As a general rule, people do not slide directly from prevenient grace to justification without conviction for their sins. Because of that, we can get a sense of how ministry is going. Do people in your church or community experience conviction for their sins? If not, it might be worth raising the question as to whether people are really encountering God and experiencing justification.
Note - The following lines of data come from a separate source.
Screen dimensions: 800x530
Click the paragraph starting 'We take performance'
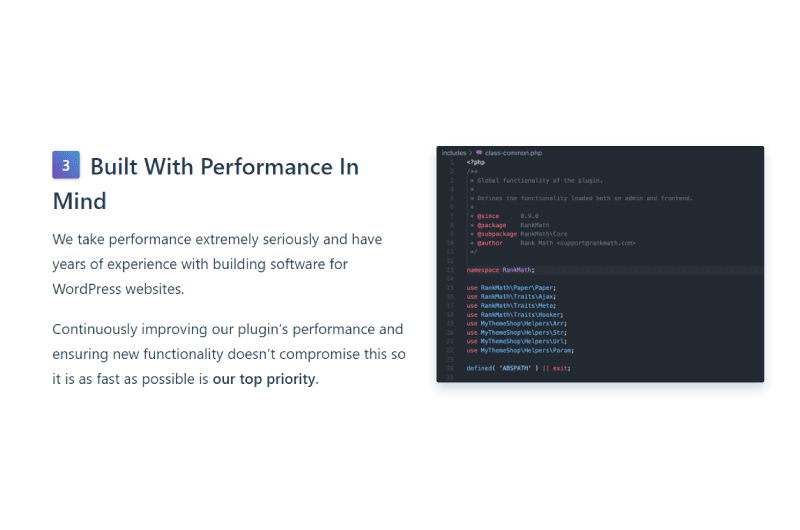point(217,264)
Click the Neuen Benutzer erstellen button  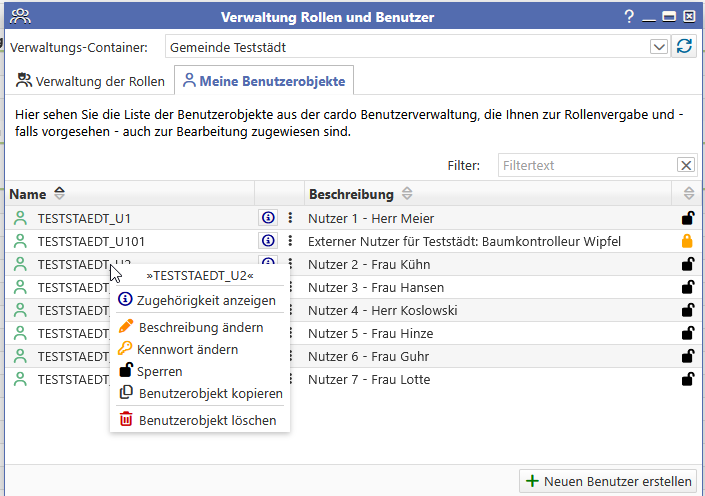click(609, 481)
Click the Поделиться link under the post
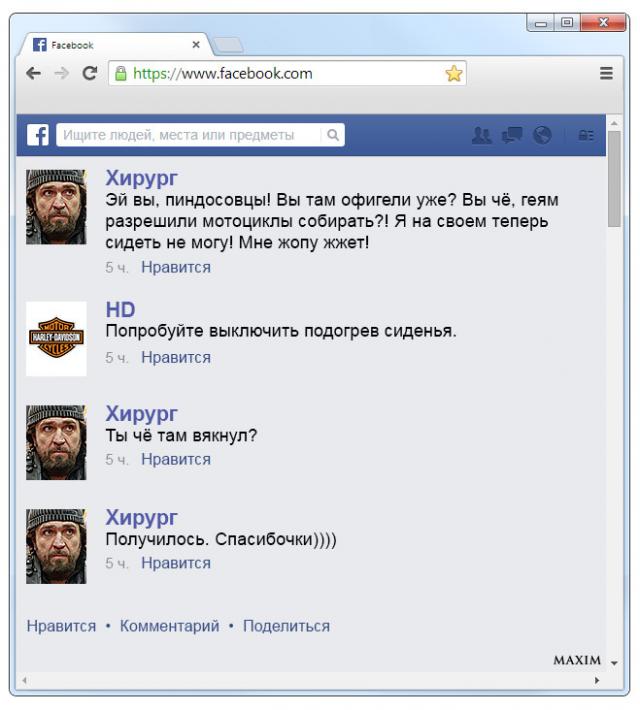640x710 pixels. point(286,626)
Make no mistake, the presence of God in people’s lives will highlight sin and bring conviction. In most cases, we don’t even need to especially go to war with the specific sins of the people to get them to experience conviction. If people are seeking God and attempting to follow Christ, the Holy Spirit will bring conviction. In fact, the only real conviction that makes real change is the conviction of the Holy Spirit. That, of course, does not get us off the hook of real work. We do need to proclaim, in word and especially in deed, the fullness of the gospel and the radical transformation it involves. If we are really doing what we say we do in the Global Methodist Church; if we are really making disciples and spreading scriptural holiness across the globe, we shouldn’t be a bit surprised if people experience conviction. We should be more surprised if people don’t. Maybe not everyone will feel conviction, and it will probably impact different people at different times and in different ways, but we should not try to avoid it, because the only way to avoid conviction is to avoid the gospel altogether.